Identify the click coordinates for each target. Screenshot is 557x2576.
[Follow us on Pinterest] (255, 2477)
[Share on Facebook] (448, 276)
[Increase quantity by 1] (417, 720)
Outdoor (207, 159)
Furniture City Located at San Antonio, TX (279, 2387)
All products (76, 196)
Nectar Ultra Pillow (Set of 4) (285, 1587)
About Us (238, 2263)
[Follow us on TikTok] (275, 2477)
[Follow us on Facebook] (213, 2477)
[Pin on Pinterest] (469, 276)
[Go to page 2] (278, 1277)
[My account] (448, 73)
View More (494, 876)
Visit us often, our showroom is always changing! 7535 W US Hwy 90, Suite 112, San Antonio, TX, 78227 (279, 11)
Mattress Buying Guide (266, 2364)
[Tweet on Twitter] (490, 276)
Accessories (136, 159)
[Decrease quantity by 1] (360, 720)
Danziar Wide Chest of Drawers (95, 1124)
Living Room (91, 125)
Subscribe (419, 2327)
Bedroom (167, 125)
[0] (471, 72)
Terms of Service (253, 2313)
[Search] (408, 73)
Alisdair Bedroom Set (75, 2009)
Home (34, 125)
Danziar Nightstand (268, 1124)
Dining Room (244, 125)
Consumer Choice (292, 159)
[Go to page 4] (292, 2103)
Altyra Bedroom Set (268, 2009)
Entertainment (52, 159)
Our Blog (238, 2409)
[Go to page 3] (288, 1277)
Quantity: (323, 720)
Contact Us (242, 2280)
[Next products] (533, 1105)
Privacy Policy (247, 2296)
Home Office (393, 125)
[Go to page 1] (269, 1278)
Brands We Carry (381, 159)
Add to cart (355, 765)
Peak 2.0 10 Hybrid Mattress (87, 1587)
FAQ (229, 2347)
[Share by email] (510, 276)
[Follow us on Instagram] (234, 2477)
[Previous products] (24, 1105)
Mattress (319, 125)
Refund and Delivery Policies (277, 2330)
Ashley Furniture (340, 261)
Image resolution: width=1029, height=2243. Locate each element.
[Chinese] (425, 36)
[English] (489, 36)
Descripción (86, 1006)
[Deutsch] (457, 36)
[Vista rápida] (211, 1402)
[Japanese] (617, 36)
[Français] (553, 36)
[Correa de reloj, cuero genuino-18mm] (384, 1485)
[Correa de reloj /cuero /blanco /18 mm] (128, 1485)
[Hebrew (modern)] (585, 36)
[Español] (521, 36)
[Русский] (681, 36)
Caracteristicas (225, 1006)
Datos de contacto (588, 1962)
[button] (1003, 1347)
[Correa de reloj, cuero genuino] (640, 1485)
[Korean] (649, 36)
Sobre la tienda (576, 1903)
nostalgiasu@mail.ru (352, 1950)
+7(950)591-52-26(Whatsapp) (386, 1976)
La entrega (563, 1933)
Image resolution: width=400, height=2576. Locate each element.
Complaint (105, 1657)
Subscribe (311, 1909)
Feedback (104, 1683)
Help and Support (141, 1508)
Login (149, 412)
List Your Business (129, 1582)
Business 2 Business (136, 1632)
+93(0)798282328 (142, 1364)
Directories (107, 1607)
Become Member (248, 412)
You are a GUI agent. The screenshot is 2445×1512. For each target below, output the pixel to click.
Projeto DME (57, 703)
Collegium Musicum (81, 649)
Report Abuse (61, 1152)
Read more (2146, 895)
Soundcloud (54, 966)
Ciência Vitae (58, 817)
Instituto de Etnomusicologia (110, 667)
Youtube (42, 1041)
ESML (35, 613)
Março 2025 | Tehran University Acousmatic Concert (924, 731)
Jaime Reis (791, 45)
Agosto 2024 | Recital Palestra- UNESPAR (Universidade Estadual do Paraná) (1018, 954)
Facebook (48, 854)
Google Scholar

To do ▸
Look through the material above for "Correa" and copy the lines that have it.

Output of the exercise ▸
[Correa de reloj, cuero genuino-18mm] (384, 1485)
[Correa de reloj /cuero /blanco /18 mm] (128, 1485)
[Correa de reloj, cuero genuino] (640, 1485)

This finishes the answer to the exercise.